Pékin resserre l’encadrement de la conduite autonome. Face à la multiplication des véhicules équipés de systèmes automatisés, le gouvernement chinois transforme ses recommandations en obligations légales. Les nouvelles règles concerneront les véhicules autonomes de niveau 3, qui exigent qu’un conducteur reste prêt à intervenir, ainsi que ceux de niveau 4, capables de circuler seuls dans certaines conditions, à l’image des robotaxis.
Selon le ministère chinois de l’Industrie et des Technologies de l’information, les constructeurs devront garantir un niveau de sécurité comparable à celui d’un conducteur humain. Ils devront aussi expliquer clairement aux acheteurs les capacités et les limites de leurs systèmes. Le texte encadre également les interactions entre l’humain et la machine. Chaque véhicule devra intégrer des procédures sûres pour activer ou désactiver la conduite automatisée. Lorsque le système demandera une reprise en main, il devra vérifier que le conducteur est en mesure de reprendre le volant.
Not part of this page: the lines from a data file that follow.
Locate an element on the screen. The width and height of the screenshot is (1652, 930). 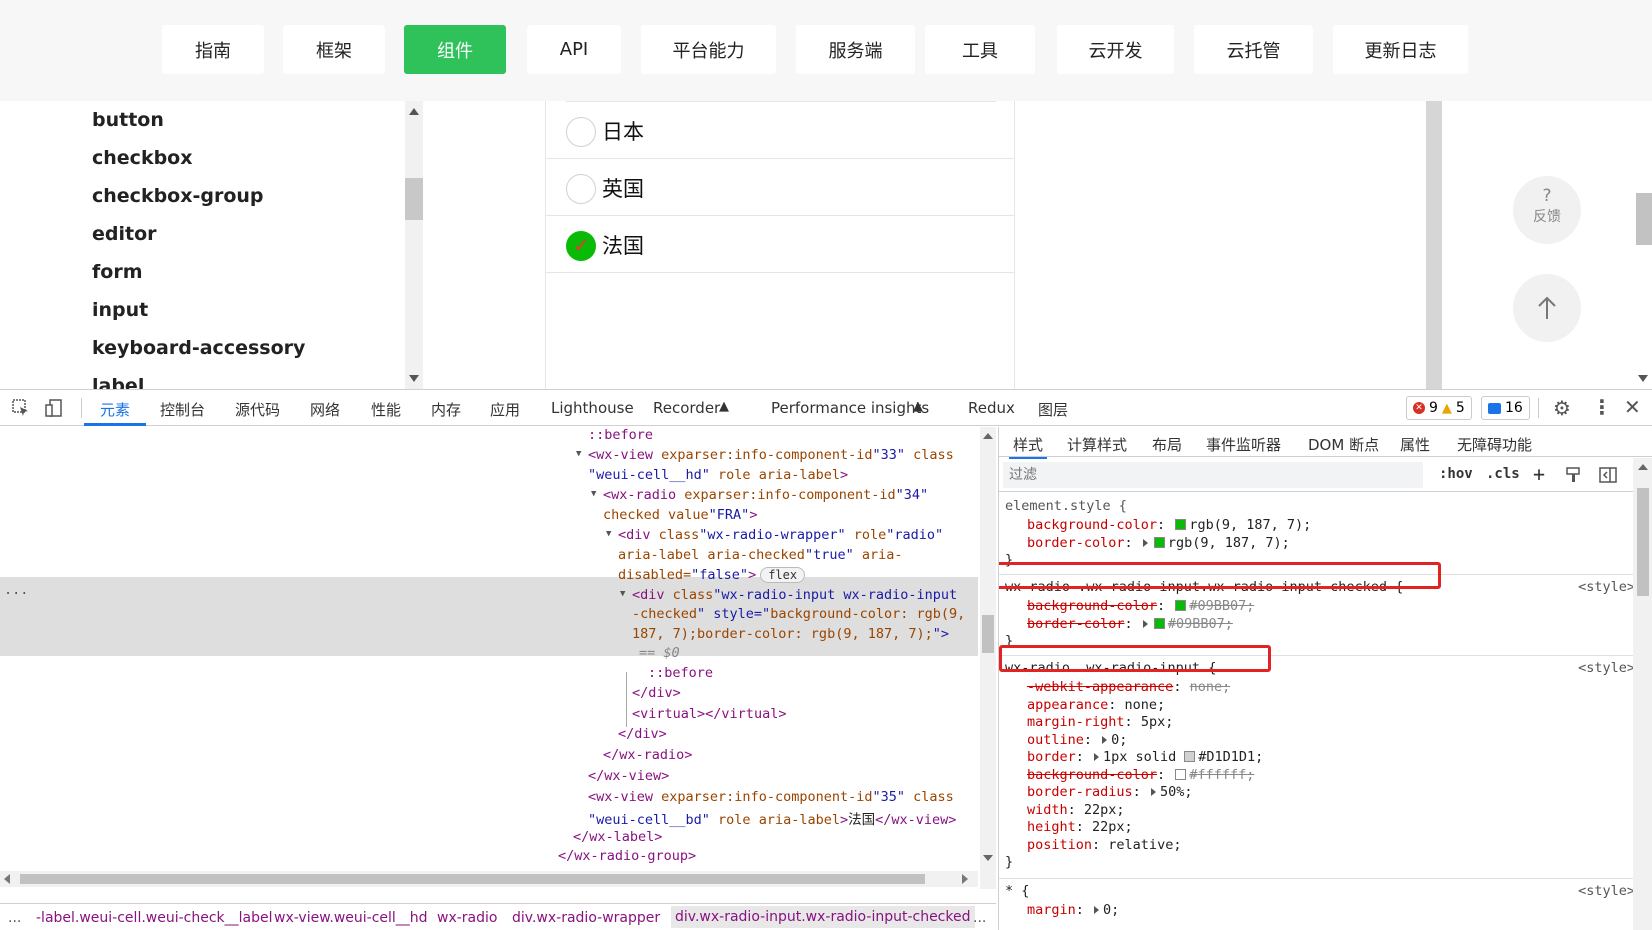
css-declaration: position: relative; is located at coordinates (1104, 845).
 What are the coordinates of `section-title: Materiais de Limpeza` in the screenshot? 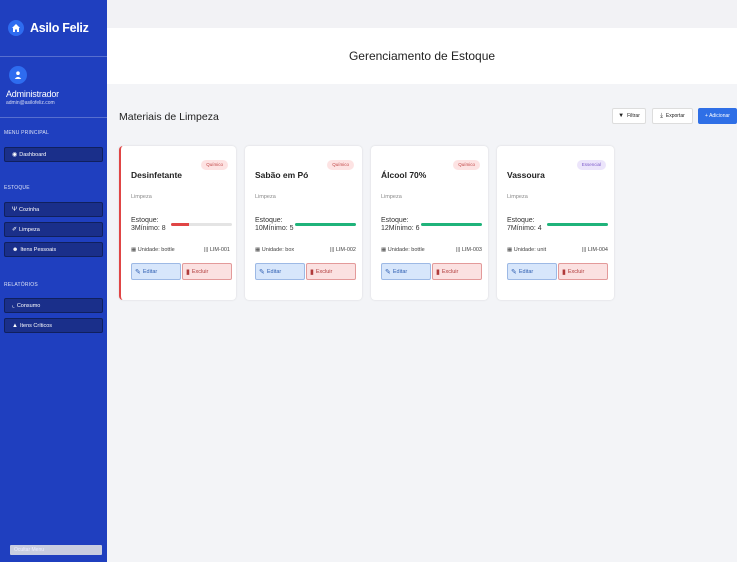 It's located at (169, 117).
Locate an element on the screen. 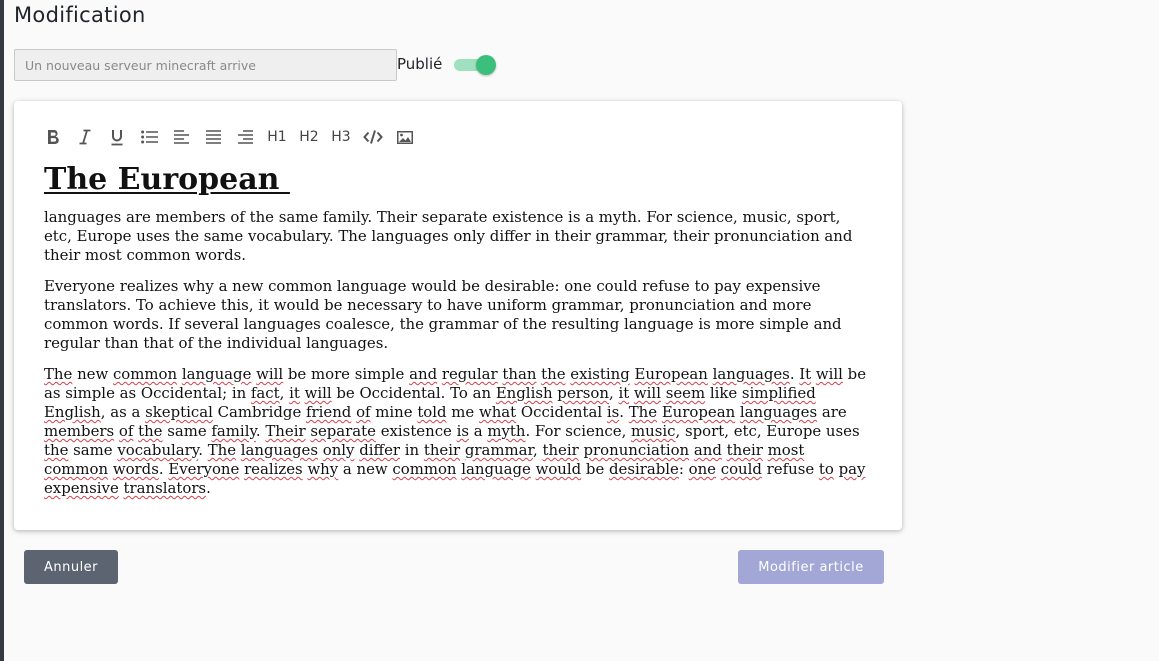 The width and height of the screenshot is (1159, 661). image-icon is located at coordinates (405, 137).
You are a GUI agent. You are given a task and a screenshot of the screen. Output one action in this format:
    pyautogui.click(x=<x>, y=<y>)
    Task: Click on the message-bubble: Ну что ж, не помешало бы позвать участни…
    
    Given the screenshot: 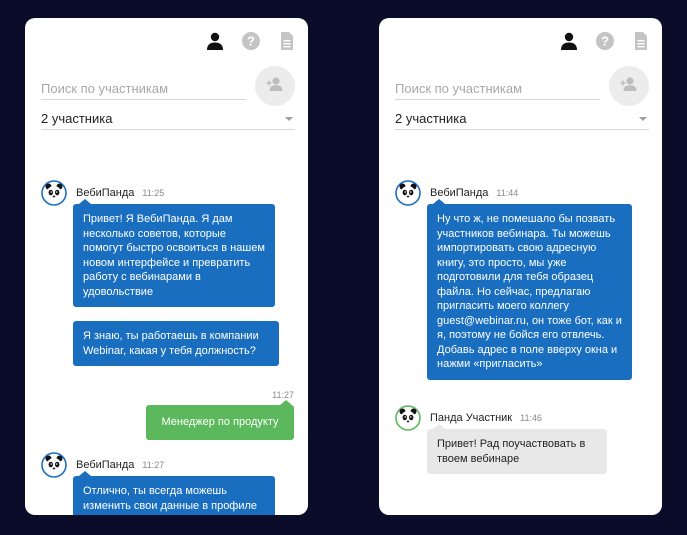 What is the action you would take?
    pyautogui.click(x=530, y=292)
    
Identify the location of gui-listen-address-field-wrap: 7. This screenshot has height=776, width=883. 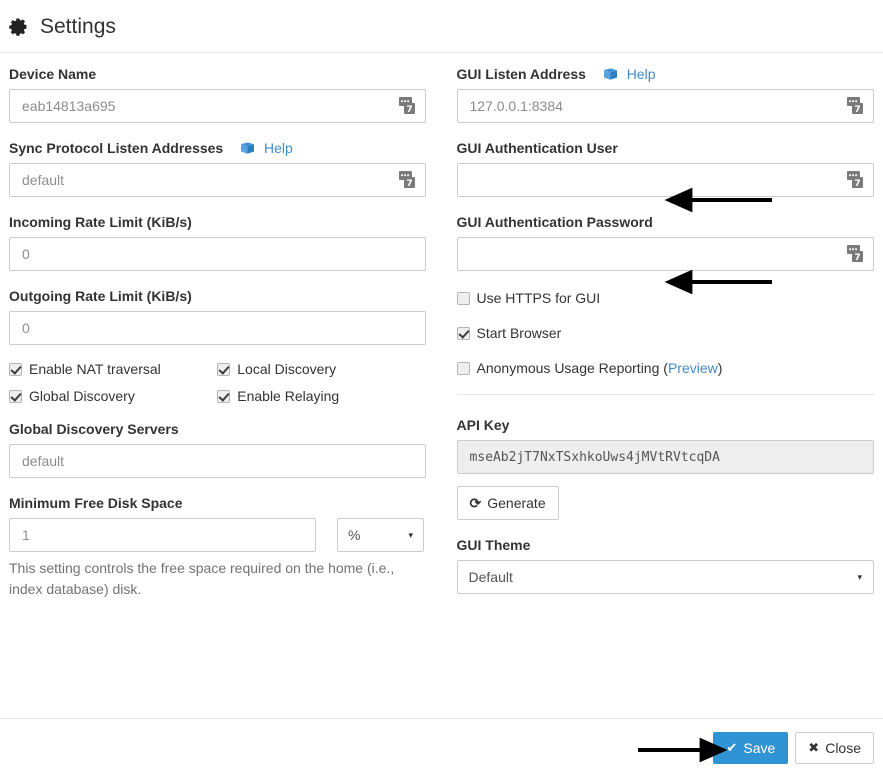
(665, 106).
Cette réglementation intervient alors que les questions de sécurité et les coûts de développement continuent de ralentir le déploiement massif des véhicules autonomes. Les autorités chinoises avaient annoncé un durcissement des règles après un accident mortel survenu en 2025, impliquant une voiture Xiaomi utilisée en mode de conduite assistée. Les normes chinoises suivent par ailleurs l’adoption, en juin, des premières réglementations mondiales de l’ONU consacrées aux véhicules entièrement autonomes, un cadre soutenu par Pékin.